Wednesday, February 22, 2006

Yipee, the Execution is Put-off Indefinitely

Yesterday I wrote about two anesthesiologists in California who refused to play a role in carrying out the death sentence of death row inmate Michael Angelo Morales, a convicted murderer.

Although Morales is one of the most unsympathetic examples to use when arguing against the death penalty, belonging to the "worst of the worst" category, like anything else, the slippery slope of capital punishment, once out of the gate, is hard to put back in the stall for the less deserving cases, as previously posted here, here and here.

I mean, why don't we just execute every convicted murderer, first degree, second degree, third degree, fourth degree, ad nauseam, making no exception? After all, whether or not a person faces the ultimate punishment is up to prosecutors by way of charges filed in jurisdicional roulette. What warrants the death penalty in one county, but 30 miles away in another county a possible life-saving 48 years?

Shot your wife in anger? Death. Got into a fight at work and killed your co-worker? Death. Hired somone to kill your father? Death, no if and or buts.

Fortunately, the country appears ready to have a dialogue on the subject of capital punishment; and with the Alito and Roberts addition to the Supreme Court, both devout Catholics, the pendulum could well swing to less use except in the truly "worst of the worst" cases, or even final banishment.

The New York Times reports this morning that the execution has been put off indefinitely because"[s]tate officials could not find other medical professionals to administer the lethal dose Tuesday night under the conditions of the judge's new order."

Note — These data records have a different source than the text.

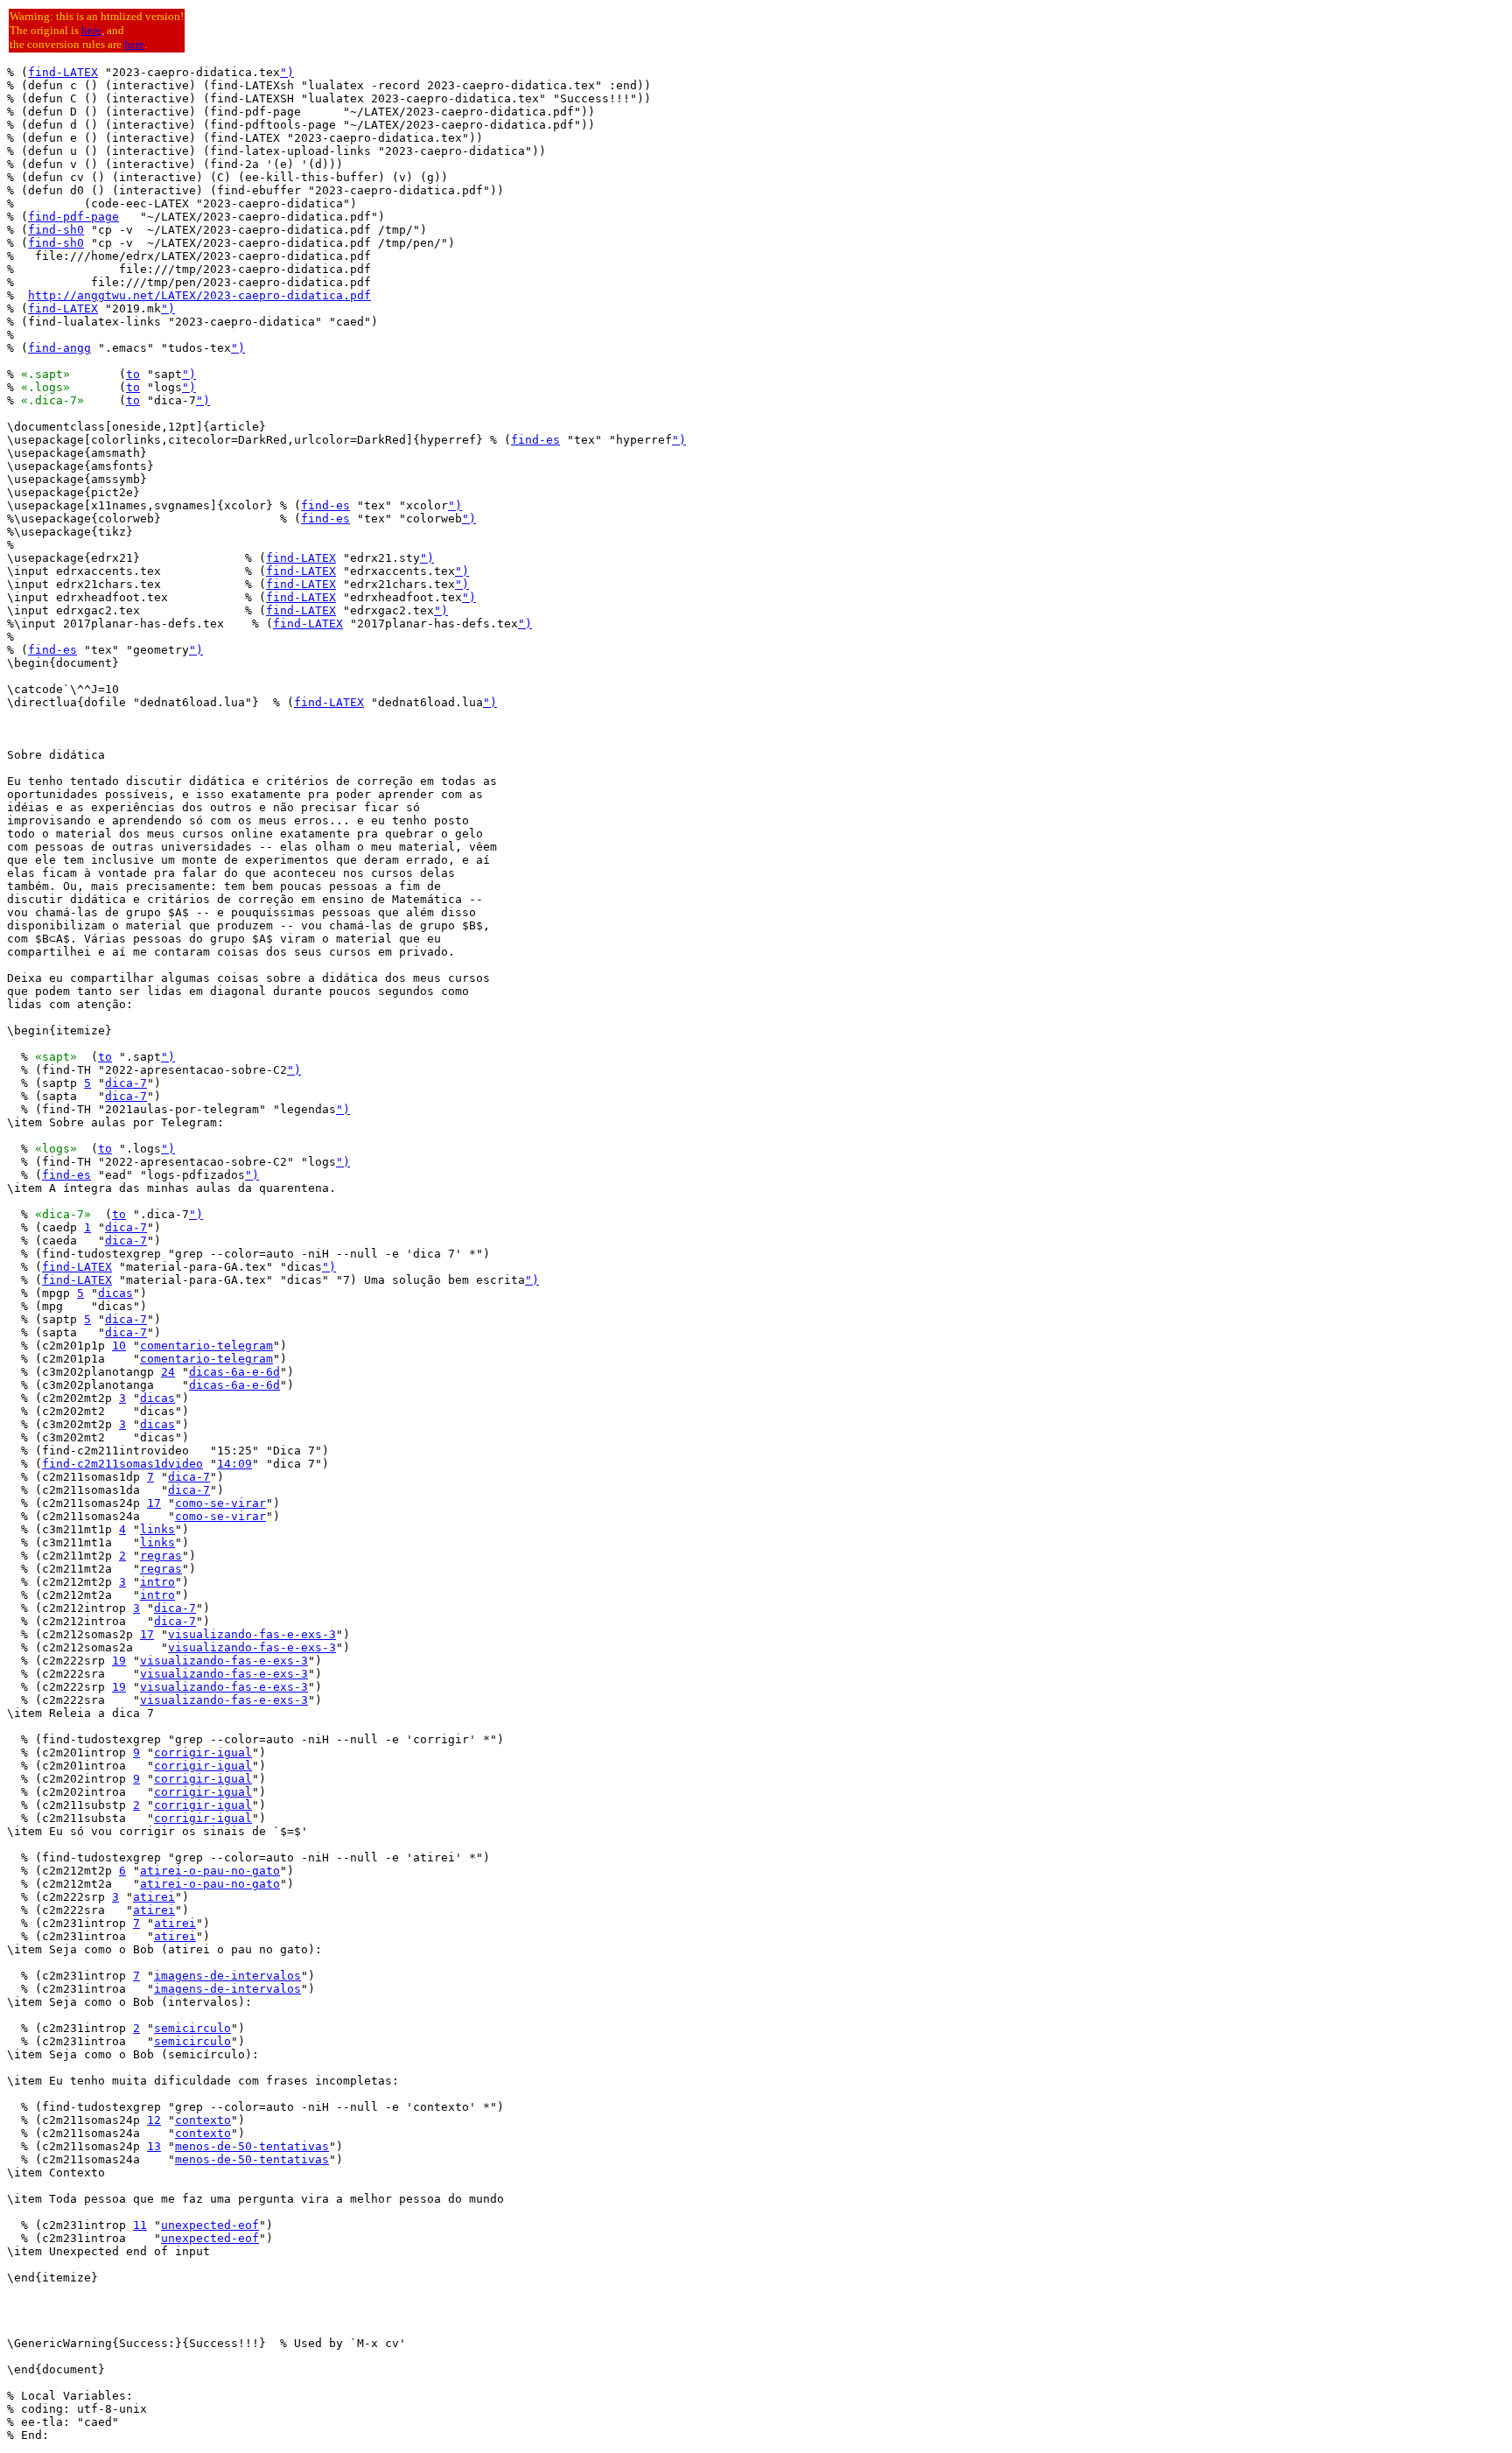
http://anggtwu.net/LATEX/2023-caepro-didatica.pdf (199, 295)
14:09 (234, 1463)
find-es (535, 439)
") (287, 72)
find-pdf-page (73, 216)
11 (140, 2225)
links (157, 1529)
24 (168, 1371)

Capital punishment opponents have lobbied the medical profession to refuse to participate in executions, imploring them to uphold their Hippocratic oath, to "first do no harm"

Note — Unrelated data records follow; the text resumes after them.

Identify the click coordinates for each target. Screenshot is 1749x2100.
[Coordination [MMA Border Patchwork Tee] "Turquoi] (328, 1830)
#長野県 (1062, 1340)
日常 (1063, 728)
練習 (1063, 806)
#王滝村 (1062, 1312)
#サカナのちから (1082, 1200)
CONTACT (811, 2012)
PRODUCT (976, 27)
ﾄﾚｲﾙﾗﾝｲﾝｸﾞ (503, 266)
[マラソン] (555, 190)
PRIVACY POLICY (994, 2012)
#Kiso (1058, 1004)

John Grele, one of Mr. Morales's lawyers, is quoted as saying, "They couldn't find anyone to inject the chemicals to kill him." Former Whitewater independent counselor, Ken Starr, is also one of the attorneys who helped prepare the clemency plea for Morales, although the defense team suffered a major setback when Starr had to withdraw false affidavits from jurors. Heretofore, Gov. Arnold Schwarzenegger "has twice rejected clemency appeals, most recently on Monday.

Starr, the former Whitewater pit bull who of late has been busy defending death row inmates, successfully petitioned previous Virginia Gov. Mark Warner a few months ago to grant clemency to Robin Lovitt. Never in a million years could I have imagined Starr as a blazing advocate for death row inmates. But after the latest Starr victory, abolitionists are glad to have him on our side.